The arrestin-1 self-association appears to be the most parsimonious explanation of observed discrepancy between the effect of the expression level of enhanced arrestin-1-3A mutant in lines that do or do not express endogenous WT arrestin-1. The common feature of bovine, mouse, and human arrestin-1 is the formation of dimers and tetramers (Hanson et al., 2007a,b, 2008; Kim et al., 2011). Curiously, arrestin-1 self-association was described even before the arrestin function became clear, when this protein was still called S-antigen for its role in uveitis (Wacker et al., 1977). In fact, at millimolar concentrations of arrestin-1 in rod photoreceptors (Strissel et al., 2006; Hanson et al., 2007a; Song et al., 2011) the great majority of it exists in oligomeric forms (Kim et al., 2011), whereas only monomer was shown to bind rhodopsin (Hanson et al., 2007b). Although 3A mutation per se reduces arrestin-1 propensity to self-associate, it does not abolish it (Vishnivetskiy et al., 2013). Apparently, when the overall concentration of the enhanced mutant is lower than that of the endogenous arrestin-1, most of it is “sucked into” mixed oligomers with the WT, and therefore cannot quench the signaling of unphosphorylated or insufficiently phosphorylated rhodopsin. In contrast, in the lines expressing the mutant at 240% of WT, the majority of arrestin-1 is the enhanced mutant, which produces sufficient concentration of mutant monomer to dampen the signaling of rhodopsin lacking sufficient number of phosphorylation sites. We earlier found that as low as 5% of WT level of arrestin-1 effectively quenches rhodopsin signaling after the flashes of moderate intensity used here (Cleghorn et al., 2011). This explanation is tentatively supported by the fact that a low level of the 3A mutant was sufficient to preserve or even slightly improve the retinal morphology, although it offered no functional benefits in terms of the reduction in the recovery time. In contrast, at 240% the 3A mutant significantly improved the recovery time in spite of its detrimental effect on the photoreceptor survival and health.

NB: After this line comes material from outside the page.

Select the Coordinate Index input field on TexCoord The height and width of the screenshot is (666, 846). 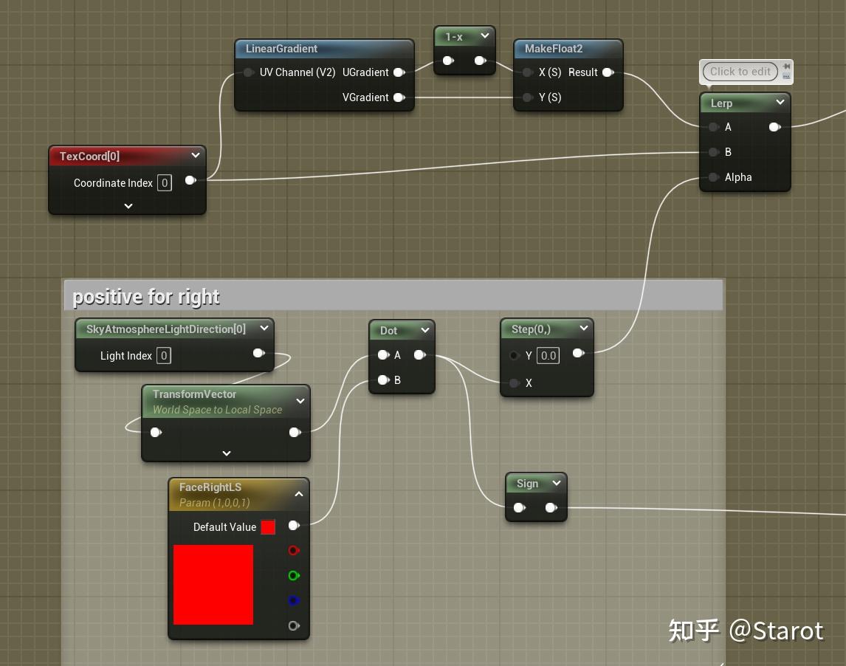(165, 182)
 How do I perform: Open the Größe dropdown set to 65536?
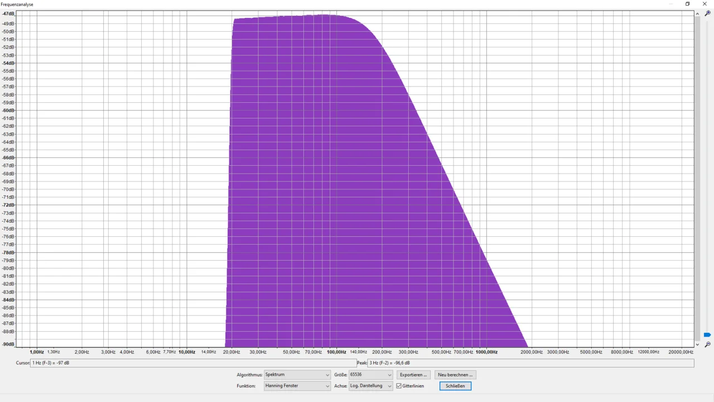click(x=370, y=375)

Human patients with mutations in rhodopsin that eliminate or limit the number of phosphorylation sites in the rhodopsin C-terminus (Apfelstedt-Sylla et al., 1993) express normal levels of WT arrestin-1. High expression of pre-activated mutant is harmful for rods even in the presence of WT arrestin-1 (Song et al., 2013), whereas low levels do not compensate in the presence of WT arrestin-1, presumably, because it is tied up in the mixed oligomers (Figures 6, 7). Thus, for effective gene therapy enhanced arrestin-1 must be rendered oligomerization-deficient. Double alanine substitution of interacting phenylalanines in bovine and mouse arrestin-1, based on the elucidated solution structure of arrestin-1 tetramer (Hanson et al., 2008) [which is quite different from that of the crystal tetramer (Granzin et al., 1998; Hirsch et al., 1999)] prevents arrestin-1 self-association (Kim et al., 2011). These mutations render enhanced arrestin-1 mutants oligomerization-deficient without significantly affecting their ability to bind unphosphorylated rhodopsin (Vishnivetskiy et al., 2013). Thus, only arrestin-1 mutants combining high affinity for the unphosphorylated rhodopsin with inability to self-associate have potential to serve as tools for compensational gene therapy in patients expressing rhodopsin that cannot be quenched by the normal mechanism. For safety, the AP2 binding site in these mutants should be deleted or disabled, and the expression levels should be kept relatively low, at ∼5–10% of WT.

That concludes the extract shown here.